In 1998 he was invited to FC Dynamo Kyiv but played only for the club's reserve teams at lower levels. In 2000 Blyznyuk was loaned away to FC Rostselmash Rostov-na-Donu. The time in Rostov did not earn him a place on the Dynamo's first team and in 2001 he left Dynamo for Rostov. In Rostov Blyznyuk remained until 2005 when he moved to the Russian Premier League newcomer FC Tom Tomsk. After a season in Tomsk, Blyznyuk returned briefly to Ukraine playing for FC Kryvbas Kryvyi Rih, but in 2006 he returned to Russia signing with FC Shinnik Yaroslavl. Blyznyuk finished his playing career following the 2007 season in Rostov.

==International career==
He played for Ukraine national under-21 football team. He also was called up to Ukraine national football team for which played only 2 matches all friendlies.
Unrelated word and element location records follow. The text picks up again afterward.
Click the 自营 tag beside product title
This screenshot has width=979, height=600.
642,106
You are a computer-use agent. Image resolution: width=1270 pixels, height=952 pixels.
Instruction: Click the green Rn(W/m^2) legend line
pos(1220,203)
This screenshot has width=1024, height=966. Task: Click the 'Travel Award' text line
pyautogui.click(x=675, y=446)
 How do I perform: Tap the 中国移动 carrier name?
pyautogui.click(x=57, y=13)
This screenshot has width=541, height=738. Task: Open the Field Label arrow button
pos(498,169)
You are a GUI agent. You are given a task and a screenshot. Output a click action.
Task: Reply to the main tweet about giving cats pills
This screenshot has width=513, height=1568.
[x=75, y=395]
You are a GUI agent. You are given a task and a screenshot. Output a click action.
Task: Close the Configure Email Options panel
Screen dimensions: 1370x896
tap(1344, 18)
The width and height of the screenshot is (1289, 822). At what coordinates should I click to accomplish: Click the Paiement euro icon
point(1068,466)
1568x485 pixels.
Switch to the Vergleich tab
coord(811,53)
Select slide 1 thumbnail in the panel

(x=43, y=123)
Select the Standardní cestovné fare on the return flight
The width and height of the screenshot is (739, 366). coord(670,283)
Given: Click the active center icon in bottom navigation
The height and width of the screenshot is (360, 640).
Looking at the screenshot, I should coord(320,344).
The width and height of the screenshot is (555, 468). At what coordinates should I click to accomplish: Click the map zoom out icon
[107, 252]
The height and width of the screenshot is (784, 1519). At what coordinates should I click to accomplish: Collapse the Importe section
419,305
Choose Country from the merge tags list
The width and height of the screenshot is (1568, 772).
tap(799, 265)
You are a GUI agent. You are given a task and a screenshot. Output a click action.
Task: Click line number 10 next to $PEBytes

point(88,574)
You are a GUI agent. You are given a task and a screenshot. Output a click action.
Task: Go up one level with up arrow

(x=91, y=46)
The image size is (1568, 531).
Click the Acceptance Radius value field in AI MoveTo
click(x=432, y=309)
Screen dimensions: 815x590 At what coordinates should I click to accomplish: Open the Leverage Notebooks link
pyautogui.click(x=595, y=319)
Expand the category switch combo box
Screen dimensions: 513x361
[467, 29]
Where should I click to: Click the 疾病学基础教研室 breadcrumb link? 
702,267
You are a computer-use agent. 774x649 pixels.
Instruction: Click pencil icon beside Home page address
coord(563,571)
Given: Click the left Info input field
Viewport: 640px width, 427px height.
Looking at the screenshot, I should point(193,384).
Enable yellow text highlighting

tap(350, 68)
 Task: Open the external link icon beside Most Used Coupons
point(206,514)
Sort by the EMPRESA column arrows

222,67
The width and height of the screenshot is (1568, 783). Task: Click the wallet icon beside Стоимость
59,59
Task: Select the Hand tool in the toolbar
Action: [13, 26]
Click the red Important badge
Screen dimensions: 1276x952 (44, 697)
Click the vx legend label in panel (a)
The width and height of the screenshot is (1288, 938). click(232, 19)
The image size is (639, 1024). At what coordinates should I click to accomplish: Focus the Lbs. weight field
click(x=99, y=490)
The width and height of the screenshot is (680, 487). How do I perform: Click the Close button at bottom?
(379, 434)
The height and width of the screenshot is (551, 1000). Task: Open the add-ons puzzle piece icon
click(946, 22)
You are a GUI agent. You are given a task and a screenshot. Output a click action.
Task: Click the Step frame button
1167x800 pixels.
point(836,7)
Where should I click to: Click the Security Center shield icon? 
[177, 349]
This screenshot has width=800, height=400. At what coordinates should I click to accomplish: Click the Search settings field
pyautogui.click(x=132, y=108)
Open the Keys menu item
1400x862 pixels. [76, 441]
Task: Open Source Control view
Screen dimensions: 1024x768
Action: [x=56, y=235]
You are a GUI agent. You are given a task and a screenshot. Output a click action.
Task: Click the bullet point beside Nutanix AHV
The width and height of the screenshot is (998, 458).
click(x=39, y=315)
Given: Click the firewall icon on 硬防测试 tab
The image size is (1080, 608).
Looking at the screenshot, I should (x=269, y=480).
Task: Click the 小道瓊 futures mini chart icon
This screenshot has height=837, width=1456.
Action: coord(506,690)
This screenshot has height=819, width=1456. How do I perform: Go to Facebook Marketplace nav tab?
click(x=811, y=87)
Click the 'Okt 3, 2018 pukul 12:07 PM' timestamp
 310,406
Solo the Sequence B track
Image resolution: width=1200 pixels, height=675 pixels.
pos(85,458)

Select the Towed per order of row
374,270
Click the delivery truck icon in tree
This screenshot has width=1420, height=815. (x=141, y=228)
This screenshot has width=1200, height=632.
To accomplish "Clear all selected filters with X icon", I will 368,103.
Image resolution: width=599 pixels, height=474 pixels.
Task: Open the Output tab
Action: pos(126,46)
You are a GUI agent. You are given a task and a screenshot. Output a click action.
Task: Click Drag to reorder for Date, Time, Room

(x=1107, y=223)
He made his debut for the national team on 13 August 1996 at the home game against Lithuania when on 68th minute he substituted Oleh Suslov. The game ended in 5:2 win for Ukraine, yet Blyznyuk yielded one of the goals which was from Eimantas Poderis. His second and the last match Blyznyuk played on 23 March 1997 as another home game against Moldova. He started out the game but was substituted in half-time by Oleksandr Shovkovskyi. The match ended in 1:0 win for Ukraine.

== Personal life ==
Blyznyuk is the father of 3 children, including Russian athlete Anastasia Bliznyuk who became 2012 Olympics and 2016 Olympics champion in group rhythmic gymnastics. His son Volodymyr Blyznyuk is a professional Ukrainian footballer.